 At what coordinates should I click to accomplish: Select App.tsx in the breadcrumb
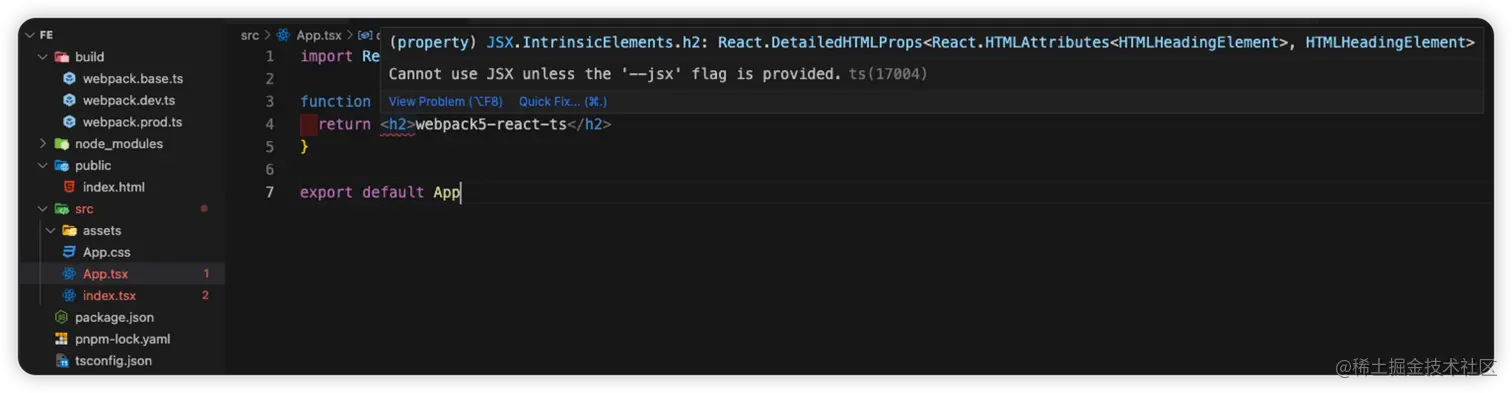point(319,35)
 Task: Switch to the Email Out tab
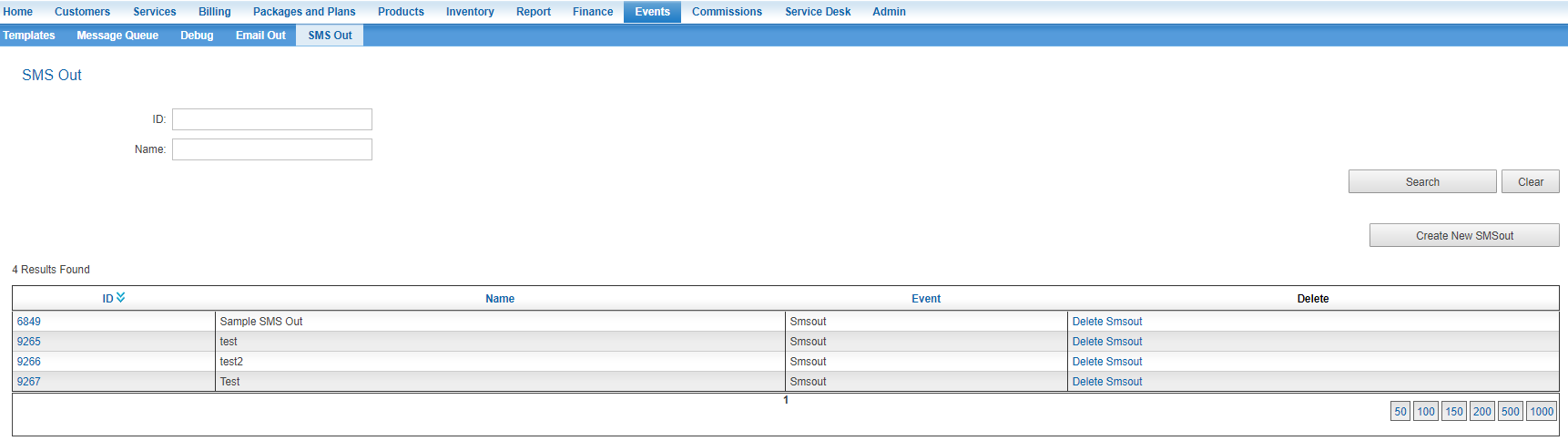coord(260,36)
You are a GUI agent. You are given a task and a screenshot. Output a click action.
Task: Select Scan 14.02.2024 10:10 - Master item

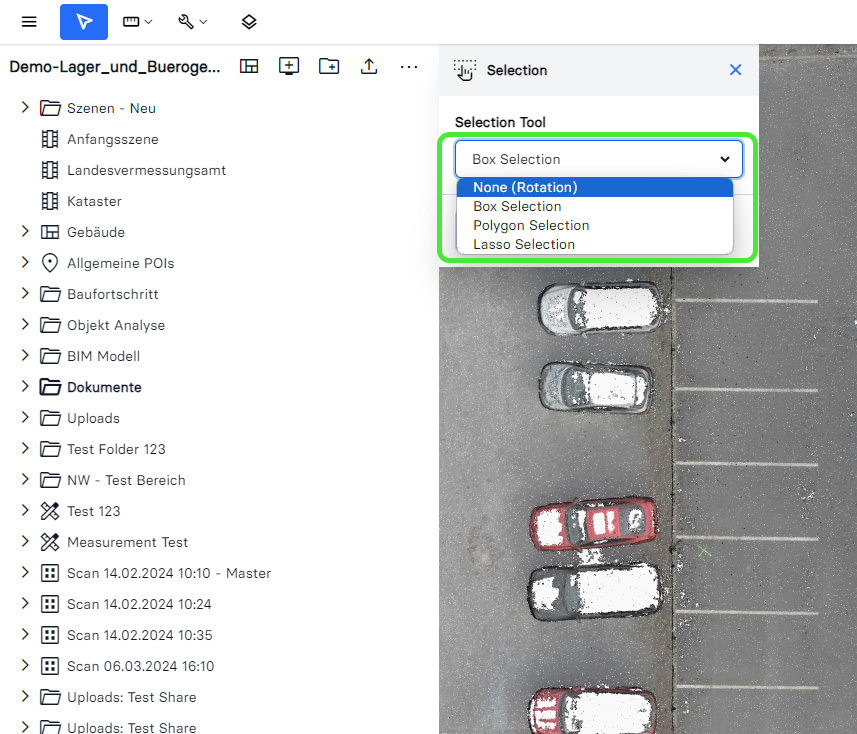click(x=169, y=573)
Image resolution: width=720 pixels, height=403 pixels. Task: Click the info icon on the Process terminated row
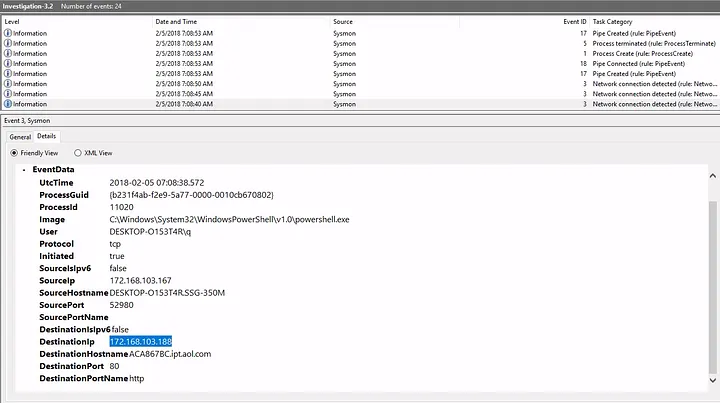click(8, 43)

::::::::::

__Task prompt__:
Please rewrite all of the items above with "Select" replaced by "Choose" and nothing else changed, and leave out the pictures.

__Exercise answer__:
 At what coordinates should I click to accomplish: Choose App.tsx in the breadcrumb
point(319,35)
 Task: Switch to the Email Out tab
coord(260,36)
You are a GUI agent. You are given a task and a screenshot. Output a click action.
Task: Choose Scan 14.02.2024 10:10 - Master item

click(x=169, y=573)
Image resolution: width=720 pixels, height=403 pixels. Task: Click the info icon on the Process terminated row
click(8, 43)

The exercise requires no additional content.